Applying the Eosinophilic Esophagitis Reference Scores to Different Aged Children.

2020 
BACKGROUND & AIMS: The eosinophilic esophagitis (EoE) endoscopic reference score (EREFS) was developed to analyze adults with EoE and has been successfully applied to a pediatric cohort. The present study compares EREFS scores in younger and older children with EoE. METHODS: The 99 patients were divided among three cohorts: 44 Active EoE (EoE-A); 16 EoE-remission (EoE-R), and 39 controls (esophageal dysfunction but 10 years) that were compared based on the composite and the individual components of their EREFS scores. RESULTS: EREFS identified active EoE in all children with an AUC of 0.85, in older children with an AUC of 0.90 and in younger children with an AUC of 0.77. Mean EREFS for ≤ 10 years was 1.26 ± 1.19 and 2.71 ± 1.33 for > 10 years (p < 0.01).
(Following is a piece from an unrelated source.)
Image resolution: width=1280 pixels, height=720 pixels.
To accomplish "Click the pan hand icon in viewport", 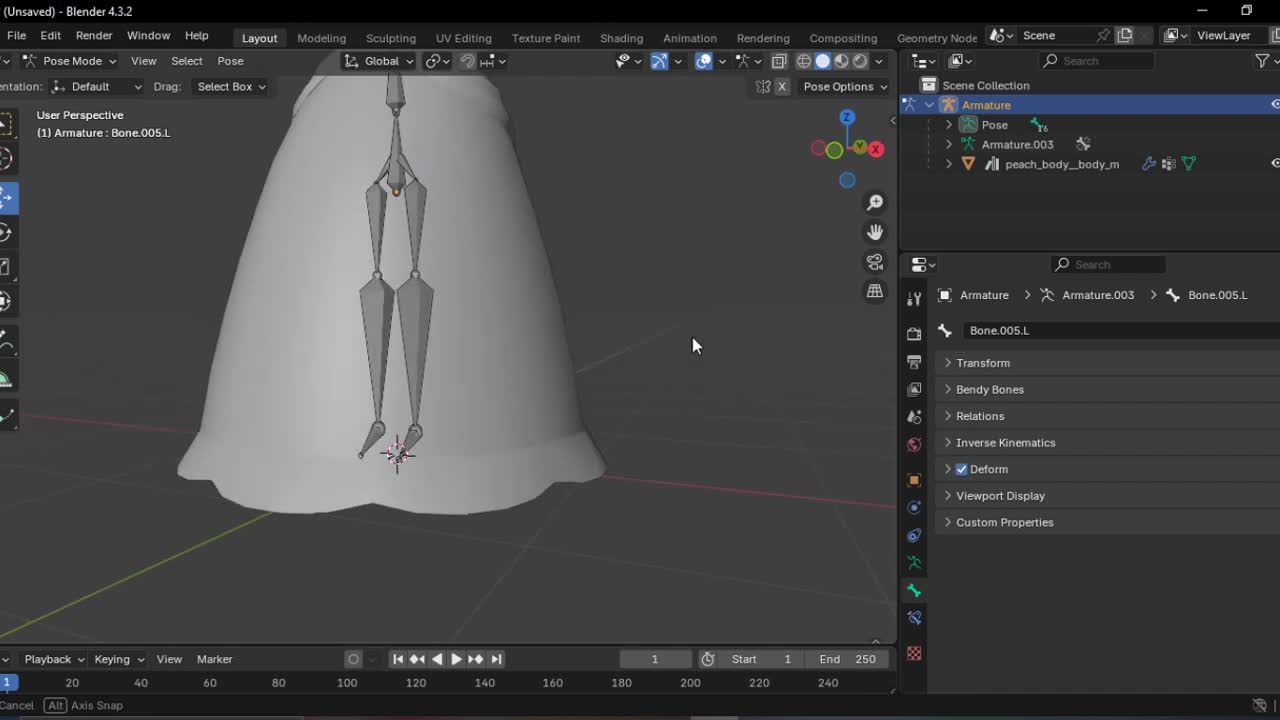I will 875,232.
The three most common findings in our entire EoE-A cohort and in both ages were furrows, edema and exudates. EREFS scores in EoE-A patients had similar specificities (0.88 vs 0.89) and positive predictive values (0.89 vs 0.91) in both ages. CONCLUSIONS: The present investigation confirms the utilization of EREFS scores in Pediatric EoE. Furthermore, EREFS can detect EoE and document response to treatment in both younger and older children. However, EREFS scores predicted EoE in the older children with a higher sensitivity (0.89 vs 0.63) and a higher negative predictive value (0.87 vs 0.59) than was seen in the younger cohort.